_What you are asked to do_
Every line containing "avatar" should be copied out. Go through the entries and find them.

Saved entries:
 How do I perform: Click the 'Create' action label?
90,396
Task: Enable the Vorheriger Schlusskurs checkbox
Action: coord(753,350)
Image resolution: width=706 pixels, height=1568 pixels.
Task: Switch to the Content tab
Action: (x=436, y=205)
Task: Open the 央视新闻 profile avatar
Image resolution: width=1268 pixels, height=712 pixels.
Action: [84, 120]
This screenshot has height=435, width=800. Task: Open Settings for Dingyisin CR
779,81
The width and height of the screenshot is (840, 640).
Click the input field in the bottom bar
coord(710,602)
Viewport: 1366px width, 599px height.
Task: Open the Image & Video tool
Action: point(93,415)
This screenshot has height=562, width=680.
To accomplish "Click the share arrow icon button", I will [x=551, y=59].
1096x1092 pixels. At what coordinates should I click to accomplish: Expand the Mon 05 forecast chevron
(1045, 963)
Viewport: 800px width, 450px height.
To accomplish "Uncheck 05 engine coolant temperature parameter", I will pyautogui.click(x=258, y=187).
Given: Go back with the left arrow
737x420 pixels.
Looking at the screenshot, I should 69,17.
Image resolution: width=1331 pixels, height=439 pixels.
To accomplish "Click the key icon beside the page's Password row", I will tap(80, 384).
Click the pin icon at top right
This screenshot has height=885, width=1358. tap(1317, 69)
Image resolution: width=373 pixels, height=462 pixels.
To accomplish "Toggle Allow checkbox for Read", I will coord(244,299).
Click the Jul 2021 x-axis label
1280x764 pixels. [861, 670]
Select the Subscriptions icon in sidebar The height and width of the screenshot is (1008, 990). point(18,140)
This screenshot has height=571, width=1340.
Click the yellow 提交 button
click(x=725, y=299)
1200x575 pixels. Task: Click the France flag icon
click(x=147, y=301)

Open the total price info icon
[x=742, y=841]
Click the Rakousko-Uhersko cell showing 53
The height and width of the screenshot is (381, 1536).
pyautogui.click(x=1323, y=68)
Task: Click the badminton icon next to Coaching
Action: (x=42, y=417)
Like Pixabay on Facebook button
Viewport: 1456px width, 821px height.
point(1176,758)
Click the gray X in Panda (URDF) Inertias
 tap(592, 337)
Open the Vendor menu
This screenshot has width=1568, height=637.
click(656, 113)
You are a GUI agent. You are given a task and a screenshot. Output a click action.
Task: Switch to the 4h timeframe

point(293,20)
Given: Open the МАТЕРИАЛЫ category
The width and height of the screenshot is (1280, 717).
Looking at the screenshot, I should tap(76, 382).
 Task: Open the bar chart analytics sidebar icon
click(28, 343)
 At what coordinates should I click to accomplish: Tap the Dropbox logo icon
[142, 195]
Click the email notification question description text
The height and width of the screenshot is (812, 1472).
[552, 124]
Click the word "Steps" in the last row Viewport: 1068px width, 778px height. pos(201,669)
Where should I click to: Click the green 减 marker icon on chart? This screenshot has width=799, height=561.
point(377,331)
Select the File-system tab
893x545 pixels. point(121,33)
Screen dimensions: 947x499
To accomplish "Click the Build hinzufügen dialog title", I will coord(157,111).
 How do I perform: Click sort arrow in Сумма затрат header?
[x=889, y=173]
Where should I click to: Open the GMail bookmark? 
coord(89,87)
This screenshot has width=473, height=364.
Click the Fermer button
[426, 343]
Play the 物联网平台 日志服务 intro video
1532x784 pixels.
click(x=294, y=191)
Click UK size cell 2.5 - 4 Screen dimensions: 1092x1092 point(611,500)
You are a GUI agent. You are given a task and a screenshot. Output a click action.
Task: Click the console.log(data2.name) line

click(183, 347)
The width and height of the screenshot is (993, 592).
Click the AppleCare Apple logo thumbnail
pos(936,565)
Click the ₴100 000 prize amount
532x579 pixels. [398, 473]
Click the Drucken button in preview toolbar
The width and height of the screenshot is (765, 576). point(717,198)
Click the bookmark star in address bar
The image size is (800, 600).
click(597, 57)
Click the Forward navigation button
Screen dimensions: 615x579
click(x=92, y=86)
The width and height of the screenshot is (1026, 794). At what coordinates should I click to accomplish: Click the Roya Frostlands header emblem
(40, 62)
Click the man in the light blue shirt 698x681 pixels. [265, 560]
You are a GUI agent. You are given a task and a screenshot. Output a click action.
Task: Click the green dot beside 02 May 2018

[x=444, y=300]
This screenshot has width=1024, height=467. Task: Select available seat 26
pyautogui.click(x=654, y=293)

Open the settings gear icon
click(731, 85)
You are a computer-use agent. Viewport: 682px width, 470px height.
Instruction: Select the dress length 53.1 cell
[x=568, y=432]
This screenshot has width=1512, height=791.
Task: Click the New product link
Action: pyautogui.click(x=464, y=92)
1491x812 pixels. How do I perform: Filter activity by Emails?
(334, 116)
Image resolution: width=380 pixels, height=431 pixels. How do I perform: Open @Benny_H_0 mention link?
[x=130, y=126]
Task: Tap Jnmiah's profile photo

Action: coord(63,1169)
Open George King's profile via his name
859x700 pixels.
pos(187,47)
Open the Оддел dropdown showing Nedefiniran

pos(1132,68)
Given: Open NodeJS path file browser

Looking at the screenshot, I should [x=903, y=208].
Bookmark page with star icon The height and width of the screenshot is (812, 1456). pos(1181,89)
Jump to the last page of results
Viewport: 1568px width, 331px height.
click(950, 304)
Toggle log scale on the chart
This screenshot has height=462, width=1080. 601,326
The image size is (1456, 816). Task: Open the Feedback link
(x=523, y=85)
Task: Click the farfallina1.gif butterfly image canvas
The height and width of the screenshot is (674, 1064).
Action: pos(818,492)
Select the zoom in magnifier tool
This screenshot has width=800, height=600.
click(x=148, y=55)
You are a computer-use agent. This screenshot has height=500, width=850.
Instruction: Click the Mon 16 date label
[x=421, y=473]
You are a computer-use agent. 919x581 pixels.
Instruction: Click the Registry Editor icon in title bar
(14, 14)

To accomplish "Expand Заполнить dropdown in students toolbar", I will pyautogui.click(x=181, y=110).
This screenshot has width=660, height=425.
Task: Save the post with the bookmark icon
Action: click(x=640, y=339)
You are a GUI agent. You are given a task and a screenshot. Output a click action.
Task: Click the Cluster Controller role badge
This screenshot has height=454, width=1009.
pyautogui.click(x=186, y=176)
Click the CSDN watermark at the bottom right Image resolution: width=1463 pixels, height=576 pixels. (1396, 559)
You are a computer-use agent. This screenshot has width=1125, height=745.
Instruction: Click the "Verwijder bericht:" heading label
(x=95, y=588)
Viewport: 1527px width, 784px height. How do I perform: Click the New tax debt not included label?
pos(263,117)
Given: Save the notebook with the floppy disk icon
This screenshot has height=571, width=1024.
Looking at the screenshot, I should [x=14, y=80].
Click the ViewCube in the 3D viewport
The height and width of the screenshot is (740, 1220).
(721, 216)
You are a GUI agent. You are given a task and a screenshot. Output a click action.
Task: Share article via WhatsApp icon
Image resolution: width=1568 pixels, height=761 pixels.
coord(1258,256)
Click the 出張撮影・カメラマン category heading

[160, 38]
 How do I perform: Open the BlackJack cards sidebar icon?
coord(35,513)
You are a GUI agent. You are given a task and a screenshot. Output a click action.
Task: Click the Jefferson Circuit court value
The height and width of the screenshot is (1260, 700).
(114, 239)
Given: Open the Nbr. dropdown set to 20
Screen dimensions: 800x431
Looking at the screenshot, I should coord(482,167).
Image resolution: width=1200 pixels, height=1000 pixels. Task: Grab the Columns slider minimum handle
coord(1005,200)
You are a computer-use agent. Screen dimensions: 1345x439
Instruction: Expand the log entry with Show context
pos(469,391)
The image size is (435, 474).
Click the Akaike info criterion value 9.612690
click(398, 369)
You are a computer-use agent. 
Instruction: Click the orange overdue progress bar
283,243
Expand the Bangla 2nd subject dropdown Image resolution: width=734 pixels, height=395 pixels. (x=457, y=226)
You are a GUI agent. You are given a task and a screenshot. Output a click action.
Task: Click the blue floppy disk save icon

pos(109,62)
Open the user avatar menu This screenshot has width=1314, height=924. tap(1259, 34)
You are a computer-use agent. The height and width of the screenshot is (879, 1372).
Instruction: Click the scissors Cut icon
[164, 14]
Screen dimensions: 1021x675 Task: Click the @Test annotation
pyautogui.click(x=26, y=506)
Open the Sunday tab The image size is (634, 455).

_Expected answer_
Task: Open the 央视新闻 profile avatar
Open the user avatar menu This screenshot has width=1314, height=924. tap(1259, 34)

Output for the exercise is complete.